Surakusuma: Kolaborasi Seni di Bentang Alam Taman Pracima Mangkunegaran

Her World in Her Words
6 min readJul 1, 2024

--

Penjaga budaya Jawa di tanah Solo, begitulah Praja Mangkunegaran dikenal di kalangan publik. Mengambil peran aktif untuk menjaga budaya dan tradisi tak lantas membatasi ruang gerak Praja untuk berkolaborasi dengan pihak-pihak eksternal. Surakusuma adalah salah satu perwujudan kolaborasi budaya antara Praja Mangkunegaran dan Museum Tumurun yang menyatukan estetika seni rupa kontemporer dan keindahan Taman Pracima.

Keindahan Taman Pracima dan Pracima dalam Lingkaran “Matahari” Karya Ugo Rondinone

Melalui kurasi karya-karya seni rupa oleh Hendra Himawan, Museum Tumurun menghadirkan karya-karya seniman dari dalam dan luar negeri. Dari sekian karya tersebut, aku ingin berbagi kesan terhadap tiga karya seni yang menarik untuk dikulik.
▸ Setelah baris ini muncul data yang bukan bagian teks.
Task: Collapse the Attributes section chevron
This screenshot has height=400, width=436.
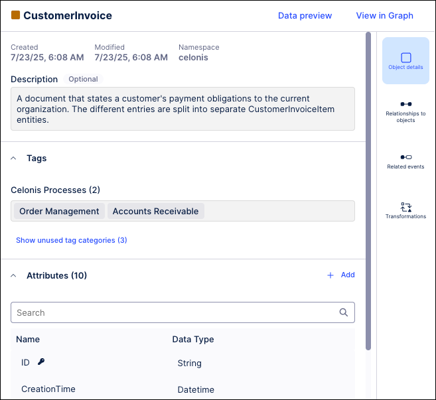Action: pos(14,275)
  1. Induk Monster oleh Yunizar
  2. Trans for Men oleh Alicja Kwade
  3. 216.5 arc x 17 oleh Bernar Venet

Induk Monster

Induk Monster oleh Yunizar

Kaget! Itu yang kurasakan saat tahu Induk Monster yang sebelumnya pernah hadir di Art Basel Hongkong 2018 ini ndilalah muncul di Pracima, lebih tepat tidak jauh dari Kolam Gusti Nurul di Pracima. Induk Monster lahir dari tangan Yunizar, seorang perupa kelahiran Talawi, Sumatra Barat. Karya rupa yang mengkilap ini berbahan perunggu. Sesuai namanya ‘Induk Monster’, Yunizar menggambarkan bagaimana sesosok monster yang kontras dengan tampilan seperti buaya namun pada saat yang bersamaan tampak lembut (atau lucu mirip Kappa, hehe). Dualisme kesan yang kontras tersebut mengamini konsep primordialisme dalam karya ini. Yunizar menggambarkan bagaimana sosok individu yang berada pada batasan antara pemangsa dan mangsa.
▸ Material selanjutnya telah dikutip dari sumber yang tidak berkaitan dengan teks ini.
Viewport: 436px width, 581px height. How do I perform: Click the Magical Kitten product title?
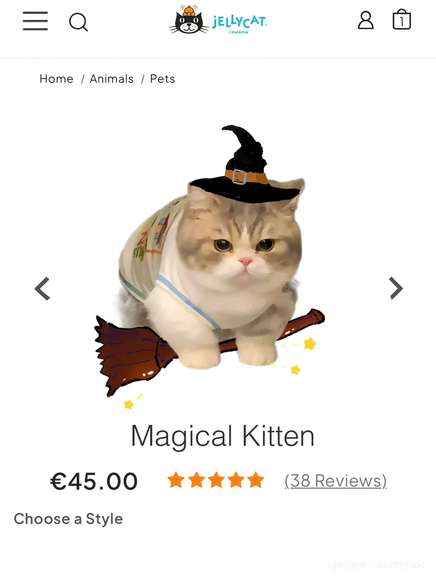222,437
Kappa yang bakal kamu kasih Power Berry… kalau dikasih sesajen berupa timun 😐 (cr. Kappa (BTN) | The Harvest Moon Wiki | Fandom)

Ngomong-ngomong tentang Kappa, ini bikin aku ingat Kappa dari game Harvest Moon Back to Nature. Itu lho, muka dan moncong si Induk Monster ini mirip Kappa si penghuni danau Desa Mineral di Harvest Moon. Well, Kappa memang aslinya siluman sih di folklore Jepang. 😐

Trans-for-Men

Trans-for-Men (Alicja Kwade)

Saat melihat karya ini, entah kenapa aku terpikir posisi planet-planet di tata surya semisal mereka semua berderet dalam satu arah yang sama di orbitnya masing-masing (planetary alignment yang baru ada sekitar 6 abad lagi 😀). Ya tentu saja, bukan ini pesan dari karya rupa Trans for Men ini.😅

Alicja Kwade, sang perupa yang berasal dari Berlin, berusaha untuk menampilkan bagaimana suatu objek terbentuk melalui proses-proses yang alami. Batu yang Kwade gunakan di-scan dalam bentuk tiga dimensi, kemudian Kwade membuat variasi dari model tiga dimensi tersebut dengan tetap mempertahankan volum asli dari batu tersebut.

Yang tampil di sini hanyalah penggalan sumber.